COVID-19における単球とマクロファージ:単球においてはHLA-DRの発現が低下し、マクロファージはSARS-CoV-2のトロイの木馬になっている

このブログ記事は、University of Bonn, GermanyらのCOVID-19における単球とマクロファージに関するレビュー論文から、そのエッセンスの紹介をしています。COVID-19においては、マクロファージはSARS-CoV-2を運ぶトロイの木馬と化し、単球はHLA-DRが減少し免疫抑制的に変貌して、末期癌や敗血症で見られる状態になっています。
https://www.ncbi.nlm.nih.gov/pmc/articles/PMC8335157/

日々、肺は菌類、バクテリア、ウイルスら病原菌を多量に含んだ空気を数千リッターも吸い込んでいます。それらの感染や組織に発生する合併症を阻止する為には、免疫システムが厳格に制御されている必要があります。肺においては、恒常的な状態ではマクロファージが最も大量に存在する免疫細胞であります。マクロファージはその存在部位において、少なくとも二種の異なった集団が存在します。ひとつは、間質内マクロファージであり、もうひとつは肺胞マクロファージです。それらは、卵黄嚢に起源を持ち、誕生後初期から肺に存在します。肺胞マクロファージは増殖能力を持っており、骨髄からの供給を受けなくても、独立に自己再生によって生涯にわたって存在量を維持することができます。

ウイルス感染においては、肺胞マクロファージは初期の病原体認識、炎症の開始と制御、そして組織ダメージの修復に係わっています。肺胞マクロファージは、IL-1β、CCL3、CCL7、CCL2、MCP1らの細胞間伝達物質を多量に産生し、CCRを発現する骨髄由来の単球を急速に肺へと呼び寄せます。これは、必要な防御反応であり、ウイルスの攻撃によって、肺胞マクロファージやその派生種が大幅に減少することを補う必要があるからです。更に、肺胞マクロファージは、抗ウイルス反応を開始させる type I IFNを分泌する主役でもあります。

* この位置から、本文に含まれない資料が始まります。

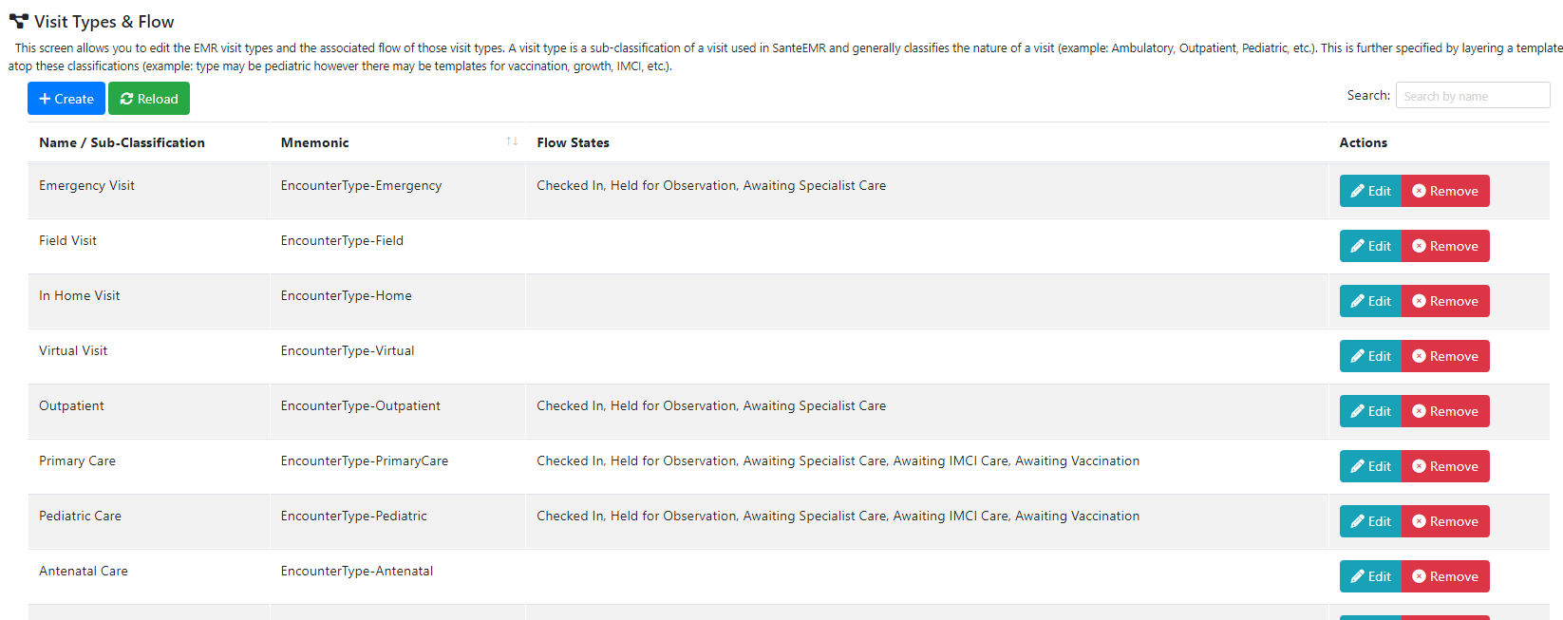Edit the Field Visit type
This screenshot has width=1563, height=620.
(1370, 246)
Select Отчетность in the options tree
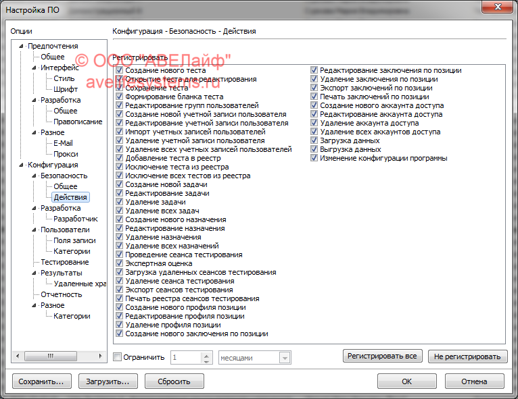This screenshot has height=399, width=518. tap(61, 294)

COVID-19 は、IL-1α、IL-1β、IL-6、IL-7、TNF、type I IFN、type II IFNらのサイトカイン、CCL2、CCL3、CXCL10らの炎症性ケモカインらの全体的な増加によって特徴付けられます。全体的なサイトカイン応答の増加というのはCOVID-19において議論の余地はないのですが、COVID-19の病理で使われるサイトカイン・ストームという言い方には、議論の余地があります、というのもTNF、IL-6、IL-8らのCOVID-19における濃度は、敗血症、COVID-19とは無関係な急性呼吸器不全症候群、重い外傷、心停止、そしてサイトカイン放出症候群(CRS)らと比べて高くないからなのです。重度のCOVID-19の患者で見られる全体的なサイトカインのプロファイルは、マクロファージ活性化症候群(MAS)と似ており、この事は、単核貪食細胞系(単球やマクロファージ)の異常がCOVID-19の過炎症に関係しているのではないかということを強く示唆します。

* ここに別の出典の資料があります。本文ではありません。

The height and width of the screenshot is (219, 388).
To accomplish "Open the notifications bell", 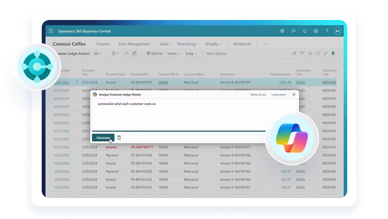I will pyautogui.click(x=305, y=31).
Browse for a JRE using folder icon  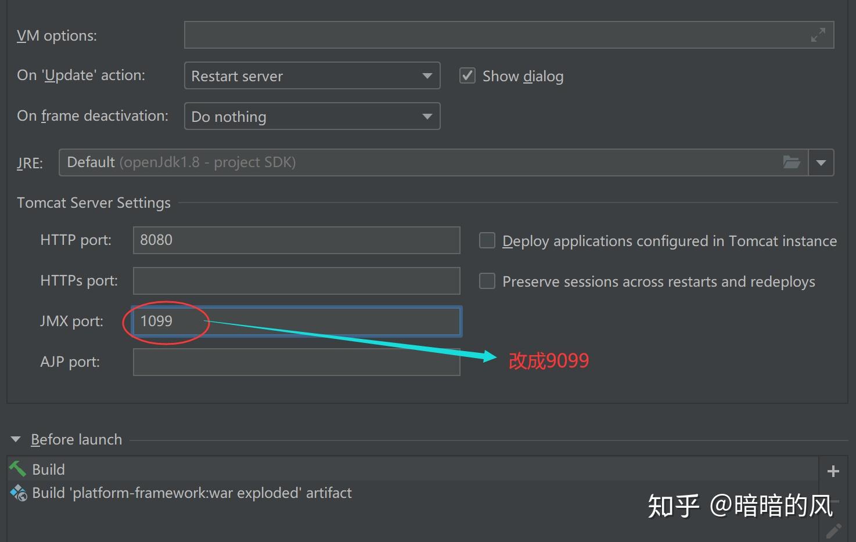point(792,162)
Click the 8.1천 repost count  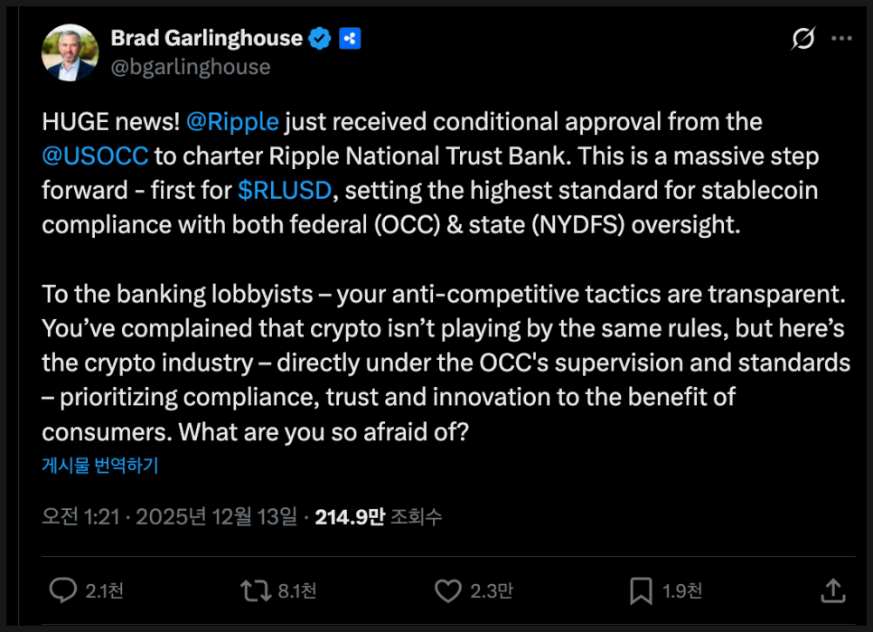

肺に存在する単核貪食細胞群へのSARS-CoV-2 感染というのは、肺胞上皮細胞の貪食後にリソソームから逃れたウイルスが感染、或いはまた直接的に感染していると考えられます。COVID-19における単核貪食細胞群からのサイトカインの産生は、パターン認識受容体(PRRs)によるSARS-CoV-2に感染した肺胞上皮細胞から放出される細胞損傷関連分子パターン(DAMPs)の認識、或いはまた、Toll様受容体を介した病原体関連分子パターン (PAMPs)の直接的な認識によって開始されます。更には、DC-SIGN、L-SIGNらのC-型レクチン、或いはTweety family member 2らがSARS-CoV-2 Spikeタンパク質と相互作用し、炎症性反応を誘起します。どうも、肺胞マクロファージがSARS-CoV-2を運ぶトロイの木馬のように作用しているようなのです。つまり、ウイルスに感染したマクロファージが近くの肺組織へウイルスを感染させ、それによってゆっくりとSARS-CoV-2の感染が広がり、肺全体に過炎症を引き起こすのです。

全ての研究事例を通じて最も特徴的なことは、COVID-19の重症患者では、単球のHLA-DRの発現が減少しているということなのです。このHLA-DRの減少というのは、COVID-19の重症度と強く相関しています。HLA-DRの減少というのは、単球系骨髄由来免疫抑制細胞(MDSC)においてみられる特徴であり、これは末期の癌や敗血症において見られるものであり、免疫抑制的な機能を持っています。COVID-19において、そのようなHLA-DRlo 単球が炎症性ケモカインによって肺へ呼び寄せられ、過剰に活性化された単核貪食細胞群が更に炎症性サイトカインやケモカインを分泌し、この連鎖的な反応が連続的に起こることで炎症を重くし、肺組織にダメージを与えていると考えられます。